------ 提取文本 ------
大数据平台XSailboat 提供了基于Apache Flink的实时计算管道开发功能。DataStudio的实时计算管道开发功能中提供了分区规约节点(keyBy+reduce)。
当使用保存点重新部署启动任务的时候,就会出现这样的异常:
首先需要说明,XSailboat实时计算框架(SailFlink)中数据都是以NamePoisition格式的Row形式流转的。从异常和代码上分析得知原因是:
原先NamePosition格式的Row,现在遇到了Position-Based格式的Row了。这个异常总是出现在使用检查点或保存点重启计算任务的时候。所以高度怀疑是不是生成检查点或保存点的时候,没有存name,而是直接存成了数组。存成数组,显然比{name:value}形式更节约存储空间
Row内部数据3种形式:
1.Name-Value形式,键值形式存储,没有位置序号。数据存储字段:
private final @Nullable Map<String, Object> fieldByName;
private final @Nullable Object[] fieldByPosition;
private final @Nullable Object[] fieldByPosition;
private final @Nullable LinkedHashMap<String, Integer> positionByName;
Row的序列化和反序列化,缺省使用的是类:
org.apache.flink.api.java.typeutils.runtime.RowSerializer
// 省略...
@Override
public void serialize(Row record, DataOutputView target) throws IOException {
// 这里参数为false,会导致name-position形式的Row,不返回字段名
final Set<String> fieldNames = record.getFieldNames(false);
if (fieldNames == null) {
serializePositionBased(record, target); // 以这种形式输出了数据
} else {
serializeNameBased(record, fieldNames, target);
}
}
// 省略...
@Override
public Row deserialize(DataInputView source) throws IOException {
final int length = fieldSerializers.length;
// read bitmask
readIntoMask(source, mask);
// read row kind
final RowKind kind;
if (!supportsRowKind) {
kind = RowKind.INSERT;
} else {
kind = readKindFromMask(mask);
}
// deserialize fields
final Object[] fieldByPosition = new Object[length];
for (int fieldPos = 0; fieldPos < length; fieldPos++) {
if (!mask[rowKindOffset + fieldPos]) {
fieldByPosition[fieldPos] = fieldSerializers[fieldPos].deserialize(source);
}
}
// 即时保存点生成时,没有输出出去,但只要RowSerializer的positionByName不为空,
// 那么生成的Row就是Name-Position模式的
// 把分析重点放在什么时候positionByName为null
return RowUtils.createRowWithNamedPositions(kind, fieldByPosition, positionByName);
}
类:org.apache.flink.types.Row
/**
* Returns the set of field names if this row operates in name-based field mode, otherwise null.
------
:: 待解问题 ::
(a) 在这段关于 Flink Row 序列化的文字中,Row 的序列化和反序列化默认由哪个类完成?
(b) 请接着这段关于 Flink Row 序列化的文字最后一行往下续写。
------ 给定数据 ------
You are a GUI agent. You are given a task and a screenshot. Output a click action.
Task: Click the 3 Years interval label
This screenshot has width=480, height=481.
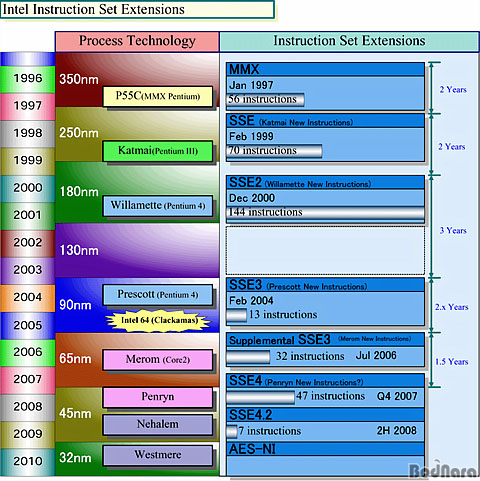pyautogui.click(x=453, y=230)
------
:: 书面解答 ::
(a) 默认使用的类是 org.apache.flink.api.java.typeutils.runtime.RowSerializer。

(b)
*
* This method is a helper method for serializers and converters but can also be useful for
* other row transformations.
*
* @param includeNamedPositions whether or not to include named positions when this row operates
* in a hybrid field mode
*/
public @Nullable Set<String> getFieldNames(boolean includeNamedPositions) {
if (fieldByName != null) {
return fieldByName.keySet();
}
// 如果includeNamedPositions为false,那么Name-Position形式的Row,不返回字段名
if (includeNamedPositions && positionByName != null) {
return positionByName.keySet();
}
return null;
}
从以上代码可知,序列化出去的时候是以Position-Based方式输出的,但是反序列化的时候,只要RowSerializer的RowSerializer的positionByName不为空,那么生成的Row就是Name-Position模式的,所以把分析重点放在什么时候positionByName为null上。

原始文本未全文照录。